# [WHAT IS ASKED]
[a] In the passage on the voyagers' spring in Greenland, in which month did signs of the fine season appear?
[b] In the passage on the voyagers' spring in Greenland, rewrite the text from "During the two" up to and including "by the sun.", swapping "reindeer" for "caribou".
[c] Extend the passage on the voyagers' spring in Greenland, picking up right after its last sentence.
-- begin SOURCE EXTRACT --
During the two following months, the voyagers explored, either in sleds or boats, the deep bays and fiords of the estuaries west and south of the Pendulum Islands. In the month of May, even in this high latitude, signs precursory of the fine season were manifest, and the first fruits of the meagre Greenland vegetation were seen in all directions. Under the bridges of snow and the coverings of the glaciers, the murmur of running water was heard; long flights of eider-ducks arrived from the south; the polar ortolan warbled its sweet note; the lemmings, a kind of northern rabbit, were seen among the fragments of the rocks; the white hares enjoyed the young sprouts of moss and saxifrage; while the reindeer, with its slender body, enlivened the depths of the torrents, and, at a distance, the curious head of the seal emerged through the sheets of ice, brightened and mellowed by the sun.
-- end SOURCE EXTRACT --
-- begin DATA SECTION --
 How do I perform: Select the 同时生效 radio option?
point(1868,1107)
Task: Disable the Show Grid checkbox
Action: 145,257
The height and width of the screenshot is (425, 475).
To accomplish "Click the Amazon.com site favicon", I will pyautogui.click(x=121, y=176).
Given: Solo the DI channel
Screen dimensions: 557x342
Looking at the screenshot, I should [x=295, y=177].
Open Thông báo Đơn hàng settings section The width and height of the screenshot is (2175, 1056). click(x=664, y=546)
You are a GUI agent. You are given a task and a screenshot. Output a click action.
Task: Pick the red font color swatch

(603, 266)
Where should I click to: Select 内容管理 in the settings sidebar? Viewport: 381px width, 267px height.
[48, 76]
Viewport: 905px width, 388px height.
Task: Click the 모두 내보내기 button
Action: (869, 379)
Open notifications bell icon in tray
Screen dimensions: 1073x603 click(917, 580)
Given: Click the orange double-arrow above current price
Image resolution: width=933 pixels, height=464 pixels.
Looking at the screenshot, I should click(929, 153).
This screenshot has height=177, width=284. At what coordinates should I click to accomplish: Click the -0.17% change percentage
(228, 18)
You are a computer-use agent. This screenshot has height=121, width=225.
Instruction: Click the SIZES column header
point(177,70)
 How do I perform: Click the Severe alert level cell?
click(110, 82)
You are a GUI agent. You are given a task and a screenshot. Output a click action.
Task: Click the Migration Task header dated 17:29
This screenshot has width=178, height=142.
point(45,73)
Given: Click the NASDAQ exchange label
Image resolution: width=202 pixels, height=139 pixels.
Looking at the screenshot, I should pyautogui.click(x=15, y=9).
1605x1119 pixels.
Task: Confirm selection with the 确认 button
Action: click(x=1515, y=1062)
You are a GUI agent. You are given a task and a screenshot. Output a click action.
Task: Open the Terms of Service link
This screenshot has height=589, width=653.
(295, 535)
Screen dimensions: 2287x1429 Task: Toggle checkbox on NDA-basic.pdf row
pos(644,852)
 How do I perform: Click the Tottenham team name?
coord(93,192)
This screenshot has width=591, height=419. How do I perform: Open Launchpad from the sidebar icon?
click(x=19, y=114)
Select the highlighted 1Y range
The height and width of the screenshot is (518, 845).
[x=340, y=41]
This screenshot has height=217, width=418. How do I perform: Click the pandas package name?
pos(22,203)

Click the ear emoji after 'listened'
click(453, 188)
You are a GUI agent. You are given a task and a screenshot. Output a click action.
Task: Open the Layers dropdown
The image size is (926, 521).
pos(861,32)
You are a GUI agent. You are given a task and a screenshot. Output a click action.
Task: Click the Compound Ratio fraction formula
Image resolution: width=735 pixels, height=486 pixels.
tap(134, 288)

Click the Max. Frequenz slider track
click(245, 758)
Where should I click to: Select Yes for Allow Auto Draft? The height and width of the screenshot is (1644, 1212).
-- end DATA SECTION --
# [EXPECTED OUTPUTS]
[a] In May.

[b]
During the two following months, the voyagers explored, either in sleds or boats, the deep bays and fiords of the estuaries west and south of the Pendulum Islands. In the month of May, even in this high latitude, signs precursory of the fine season were manifest, and the first fruits of the meagre Greenland vegetation were seen in all directions. Under the bridges of snow and the coverings of the glaciers, the murmur of running water was heard; long flights of eider-ducks arrived from the south; the polar ortolan warbled its sweet note; the lemmings, a kind of northern rabbit, were seen among the fragments of the rocks; the white hares enjoyed the young sprouts of moss and saxifrage; while the caribou, with its slender body, enlivened the depths of the torrents, and, at a distance, the curious head of the seal emerged through the sheets of ice, brightened and mellowed by the sun.

[c]
At last, on the 22d of July, 1870, the Germania floated once more in the open sea, and, after having remained 300 days in winter quarters, quitted the little harbor that had hospitably received her, in order to attempt, by the aid of steam, further progress toward the north; but, in latitude 75° 26', a little less than the height she had attained the preceding summer, the channel suddenly failed. The summer influences had not disintegrated the enormous masses bound to the iceberg, and apparently this soldering would yield only to the autumnal tempests. But, these tempests coming at the end of August, the Germania, which, according to the instructions of the committee of Bremen, could make but one winter in these regions, resolved to return to Europe, and she was alongside the wharf in the Weser on the 11th of September.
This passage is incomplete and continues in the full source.